On the evening of 3 September 1944 in anticipation of the Allied attack on Lucca, the representative of the local Liberation Committee, in agreement with the commander of the Resistance military forces, ordered the mobilisation of the partisans, who began to round up the few remaining Germans in the city centre. 

There was a tangible risk that the Allies, fearing an all-out resistance by the Germans in the capital, would order the bombing of Lucca. It was therefore necessary to warn them that the Germans had retreated in order to avoid further mourning and ruin.
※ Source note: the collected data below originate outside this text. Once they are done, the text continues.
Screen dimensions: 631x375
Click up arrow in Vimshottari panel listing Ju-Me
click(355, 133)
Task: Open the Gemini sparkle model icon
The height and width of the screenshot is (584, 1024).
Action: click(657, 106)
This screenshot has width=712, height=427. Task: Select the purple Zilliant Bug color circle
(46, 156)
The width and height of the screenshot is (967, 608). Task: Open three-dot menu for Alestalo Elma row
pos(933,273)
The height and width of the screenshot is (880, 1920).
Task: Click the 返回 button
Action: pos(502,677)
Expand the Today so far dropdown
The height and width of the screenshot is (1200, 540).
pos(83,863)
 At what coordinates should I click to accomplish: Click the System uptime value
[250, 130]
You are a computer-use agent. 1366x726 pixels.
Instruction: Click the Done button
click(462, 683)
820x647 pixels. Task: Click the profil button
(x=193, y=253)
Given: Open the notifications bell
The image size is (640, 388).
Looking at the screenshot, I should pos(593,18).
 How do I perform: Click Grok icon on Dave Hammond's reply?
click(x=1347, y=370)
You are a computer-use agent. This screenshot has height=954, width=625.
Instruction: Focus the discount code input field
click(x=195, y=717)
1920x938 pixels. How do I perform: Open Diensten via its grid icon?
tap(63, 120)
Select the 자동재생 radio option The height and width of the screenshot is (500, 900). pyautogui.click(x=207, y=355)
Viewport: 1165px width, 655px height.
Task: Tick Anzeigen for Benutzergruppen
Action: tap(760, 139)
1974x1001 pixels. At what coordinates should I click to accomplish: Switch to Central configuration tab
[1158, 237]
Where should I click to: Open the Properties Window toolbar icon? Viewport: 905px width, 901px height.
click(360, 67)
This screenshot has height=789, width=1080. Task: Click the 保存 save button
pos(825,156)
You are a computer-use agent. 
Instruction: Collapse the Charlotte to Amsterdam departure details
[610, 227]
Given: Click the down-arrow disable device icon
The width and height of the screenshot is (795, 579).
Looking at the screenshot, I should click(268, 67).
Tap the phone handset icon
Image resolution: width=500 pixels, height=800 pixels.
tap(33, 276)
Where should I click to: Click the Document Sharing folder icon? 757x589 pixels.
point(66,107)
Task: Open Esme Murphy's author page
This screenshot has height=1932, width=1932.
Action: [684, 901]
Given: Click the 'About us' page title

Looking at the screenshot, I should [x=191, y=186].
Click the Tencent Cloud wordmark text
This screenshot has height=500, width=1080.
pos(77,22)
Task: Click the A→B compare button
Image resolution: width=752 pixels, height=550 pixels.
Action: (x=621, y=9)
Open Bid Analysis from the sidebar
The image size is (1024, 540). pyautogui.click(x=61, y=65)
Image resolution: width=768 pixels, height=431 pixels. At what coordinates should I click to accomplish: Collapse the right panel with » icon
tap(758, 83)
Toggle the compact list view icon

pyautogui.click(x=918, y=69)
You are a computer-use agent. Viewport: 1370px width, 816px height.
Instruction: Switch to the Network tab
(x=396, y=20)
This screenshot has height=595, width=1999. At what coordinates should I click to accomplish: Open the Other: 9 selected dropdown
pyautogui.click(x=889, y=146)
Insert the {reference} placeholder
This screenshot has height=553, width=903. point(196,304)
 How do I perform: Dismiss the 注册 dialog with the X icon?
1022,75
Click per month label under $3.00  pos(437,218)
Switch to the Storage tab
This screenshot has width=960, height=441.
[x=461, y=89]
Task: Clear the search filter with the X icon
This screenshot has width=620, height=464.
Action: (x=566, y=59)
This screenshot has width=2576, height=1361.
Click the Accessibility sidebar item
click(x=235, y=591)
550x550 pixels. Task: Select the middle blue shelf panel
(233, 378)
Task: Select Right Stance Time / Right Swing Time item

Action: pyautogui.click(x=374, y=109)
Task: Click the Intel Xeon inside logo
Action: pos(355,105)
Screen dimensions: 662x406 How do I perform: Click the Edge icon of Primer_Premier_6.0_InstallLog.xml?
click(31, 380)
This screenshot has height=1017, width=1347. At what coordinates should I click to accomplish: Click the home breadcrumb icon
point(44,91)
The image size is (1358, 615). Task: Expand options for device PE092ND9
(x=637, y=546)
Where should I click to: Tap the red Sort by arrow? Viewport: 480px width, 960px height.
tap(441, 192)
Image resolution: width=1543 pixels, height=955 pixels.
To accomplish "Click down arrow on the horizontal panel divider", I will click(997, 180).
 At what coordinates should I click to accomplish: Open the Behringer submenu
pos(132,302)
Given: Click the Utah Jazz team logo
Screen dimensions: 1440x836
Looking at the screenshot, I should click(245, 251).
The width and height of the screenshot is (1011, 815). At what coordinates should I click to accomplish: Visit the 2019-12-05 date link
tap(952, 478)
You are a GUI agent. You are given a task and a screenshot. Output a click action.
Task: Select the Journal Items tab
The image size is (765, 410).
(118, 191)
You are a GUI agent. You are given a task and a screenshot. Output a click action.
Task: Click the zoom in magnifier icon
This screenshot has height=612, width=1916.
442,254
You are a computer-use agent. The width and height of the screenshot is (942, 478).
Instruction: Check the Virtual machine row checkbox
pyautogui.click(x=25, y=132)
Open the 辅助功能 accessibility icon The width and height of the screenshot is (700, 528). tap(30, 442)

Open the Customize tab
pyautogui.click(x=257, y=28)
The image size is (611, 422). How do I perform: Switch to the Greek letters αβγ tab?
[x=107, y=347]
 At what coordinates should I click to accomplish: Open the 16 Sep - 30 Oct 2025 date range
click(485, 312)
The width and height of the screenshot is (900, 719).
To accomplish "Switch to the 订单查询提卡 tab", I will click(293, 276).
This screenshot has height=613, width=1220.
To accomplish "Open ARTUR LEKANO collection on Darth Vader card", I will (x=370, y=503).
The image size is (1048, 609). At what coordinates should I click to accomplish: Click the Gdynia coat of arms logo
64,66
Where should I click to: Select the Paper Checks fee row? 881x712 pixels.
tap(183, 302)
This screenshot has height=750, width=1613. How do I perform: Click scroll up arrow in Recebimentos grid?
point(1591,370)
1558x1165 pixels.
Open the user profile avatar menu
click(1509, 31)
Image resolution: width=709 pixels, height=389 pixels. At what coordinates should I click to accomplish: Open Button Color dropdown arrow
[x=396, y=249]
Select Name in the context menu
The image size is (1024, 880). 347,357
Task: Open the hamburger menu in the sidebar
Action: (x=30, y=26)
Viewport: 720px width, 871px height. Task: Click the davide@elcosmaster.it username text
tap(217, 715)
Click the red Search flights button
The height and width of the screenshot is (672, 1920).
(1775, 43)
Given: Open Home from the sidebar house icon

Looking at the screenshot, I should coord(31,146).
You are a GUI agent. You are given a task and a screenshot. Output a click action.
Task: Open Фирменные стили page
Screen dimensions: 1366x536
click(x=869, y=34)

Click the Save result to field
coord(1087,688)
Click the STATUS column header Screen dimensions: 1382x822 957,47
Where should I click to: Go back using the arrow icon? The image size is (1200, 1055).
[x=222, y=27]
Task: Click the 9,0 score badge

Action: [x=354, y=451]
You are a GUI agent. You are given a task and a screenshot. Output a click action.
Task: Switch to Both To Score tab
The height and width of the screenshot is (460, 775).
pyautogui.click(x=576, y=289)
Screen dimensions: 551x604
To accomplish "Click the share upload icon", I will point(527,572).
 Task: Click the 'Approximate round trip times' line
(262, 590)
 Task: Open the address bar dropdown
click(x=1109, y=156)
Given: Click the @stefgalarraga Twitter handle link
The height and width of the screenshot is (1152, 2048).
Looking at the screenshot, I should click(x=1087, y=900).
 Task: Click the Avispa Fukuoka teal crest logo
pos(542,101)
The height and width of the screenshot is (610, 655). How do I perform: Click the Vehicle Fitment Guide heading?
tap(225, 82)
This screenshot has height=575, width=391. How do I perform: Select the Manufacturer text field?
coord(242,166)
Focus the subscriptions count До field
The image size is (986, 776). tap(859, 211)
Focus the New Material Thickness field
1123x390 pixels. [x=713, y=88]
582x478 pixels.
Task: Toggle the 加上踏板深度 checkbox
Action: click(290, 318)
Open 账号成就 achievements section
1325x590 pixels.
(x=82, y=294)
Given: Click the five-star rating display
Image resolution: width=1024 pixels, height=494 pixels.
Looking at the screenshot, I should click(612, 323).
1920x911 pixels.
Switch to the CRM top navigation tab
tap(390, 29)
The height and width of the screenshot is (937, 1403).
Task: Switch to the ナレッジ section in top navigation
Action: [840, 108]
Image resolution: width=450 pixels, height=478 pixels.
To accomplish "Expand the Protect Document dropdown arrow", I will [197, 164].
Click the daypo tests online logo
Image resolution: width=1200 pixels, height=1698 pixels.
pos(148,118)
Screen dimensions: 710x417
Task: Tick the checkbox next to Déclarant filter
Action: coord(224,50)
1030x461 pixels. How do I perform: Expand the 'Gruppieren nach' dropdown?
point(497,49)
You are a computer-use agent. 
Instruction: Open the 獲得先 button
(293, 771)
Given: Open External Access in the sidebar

CIN Commissioner Vannuccio Vanni and Captain Mario Bonacchi decided to send a patrol towards Pontetetto to avert the possibility of a bombardment of the town. 

It was made up of four young men in their early twenties: Guglielmo Bini, Alberto Mencacci, Giuseppe Lenzi and Alfonso Pardini. Through the Tempietto, along the canal that reaches the Ozzeri, they arrived at the footbridge of Ponte dei Frati which was guarded by a squad of five Germans. Having eliminated that last guard post, they gained the allied positions and at 10pm delivered the message of the CLN to Colonel J.R. Sherman, who had already set up a battery of twenty 120 mm cannons in the Guamo area.

Thus the text of the message in English. "To the Allied Troops Command. Having learnt of the approach of the allied troops to Lucca, it was decided that the patriots would proceed to occupy the town during the night of 3 to 4 September. Any shelling is therefore unnecessary. Instructions are awaited through the patrol, bearer of this letter. Signed Alfredo."

The marble memorial stone placed in Via Santeschi reads: "To the four partisans, with eternal gratitude."

The bridge was abandoned during the 1970s and is now unusable. Local citizens set up an association, La Guscianella, to restore and enhance the place.